Michaud Spells Trouble for Premier
by Don Macpherson

Yves Michaud has made a nuisance of himself for Premier Lucien Bouchard at Parti Quebecois conventions four years apart, where he's led the fight for a harder line on language.

So you can imagine how Bouchard must look forward to seeing Michaud sitting in the government backbenches in the National Assembly and the weekly PQ caucus meeting, ticking like a time bomb waiting to go off.

What's more, Michaud could be arriving in Quebec City just in time to participate in a language debate within the governing party.

Michaud is expected to announce today that he's a candidate for the Parti Quebecois nomination for the by-election to be held by mid-May in the midtown Montreal riding of Mercier. The seat was vacated by the resignation last October of former minister Robert Perreault.

If he runs, he'll start his official campaign as the favourite to win the nomination. He has the backing of the local PQ executive, which invited him to run even though he lives outside the riding and Pequistes there have opposed parachute candidacies in the past. His supporters are reported to have recruited the most members to vote at the nomination convention to be held March 4.

And Mercier Pequistes aren't the kind to defer to the party's provincial leadership in such matters; in 1994, the Mercier association rejected party leader Jacques Parizeau's preference for the nomination, choosing Perreault instead.

Whoever wins the PQ nomination there stands an excellent chance of winning the election in a riding that has voted PQ since 1976. In the last election, the PQ's Robert Perreault held the seat with a majority of more than 8,500, nearly doubling the votes of the Liberal runner-up.

Michaud is best known to Quebecers as "the Robin Hood of the banks," a crusader for the rights of bank shareholders (although his armour was slightly tarnished when it was revealed that one of the financial backers of his campaign was a financial institution that competes with the banks).

But at the last two PQ conventions, Michaud stood out as an impassioned advocate of banning languages other than French from commercial signs and extending to the CEGEPs the restrictions on admission to English elementary and secondary schools.

And although Bouchard's defence of the status quo prevailed on both occasions, Michaud has not been silenced.
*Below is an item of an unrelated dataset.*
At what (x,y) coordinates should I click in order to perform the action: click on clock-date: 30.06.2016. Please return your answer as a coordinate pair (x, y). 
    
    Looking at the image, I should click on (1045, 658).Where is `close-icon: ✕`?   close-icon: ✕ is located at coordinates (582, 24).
Last August, three months after the latest PQ convention, he was among nine people who signed an open letter in Le Devoir criticizing the Bouchard government for being afraid to defend French. (The letter was also signed by Andre Reny, who happens to be president of the PQ association in Mercier.) Michaud used the word "faintheartedness" in an interview to describe the government's inaction.
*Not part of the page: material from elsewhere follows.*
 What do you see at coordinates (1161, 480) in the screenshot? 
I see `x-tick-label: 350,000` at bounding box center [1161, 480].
Tomorrow, he is to present a brief on the integration of immigrants to the Larose commission on language. The commission's report on the estates-general consultation to the government is due by May 31. By that time, Michaud could be the new PQ MNA for Mercier. The minister responsible for the French Language Charter, Louise Beaudoin, has said she intends to introduce legislation in the fall based on the commission's report.

Bouchard would have to keep an eye out for Michaud both in the Assembly and in the PQ caucus during a language debate. Michaud can speak passionately on the subject. And he is especially dangerous because if he goes into active politics at age 70, it will be in pursuit of a cause, not a career as a cabinet minister, which will make him less susceptible to pressure to knuckle under to the boss.

Actually, Michaud would be pursuing not one cause but two, the other being Quebec sovereignty. This is what makes him doubly attractive to Mercier Pequistes - and potentially doubly troublesome to Bouchard, who is already facing criticism from some party members because he doesn't appear to be doing anything to bring the PQ closer to its main objective.

And Michaud has already shown himself to be willing to break with the party line in the Assembly, where he served one term in the late 1960s. It was over the language issue that he left the Liberals to advocate a harder line as an independent. At that time, the issue was a piece of legislation called Bill 63, which recognized freedom of choice in the language of schooling. Michaud was against it, just as he now is against freedom of choice at the CEGEP level.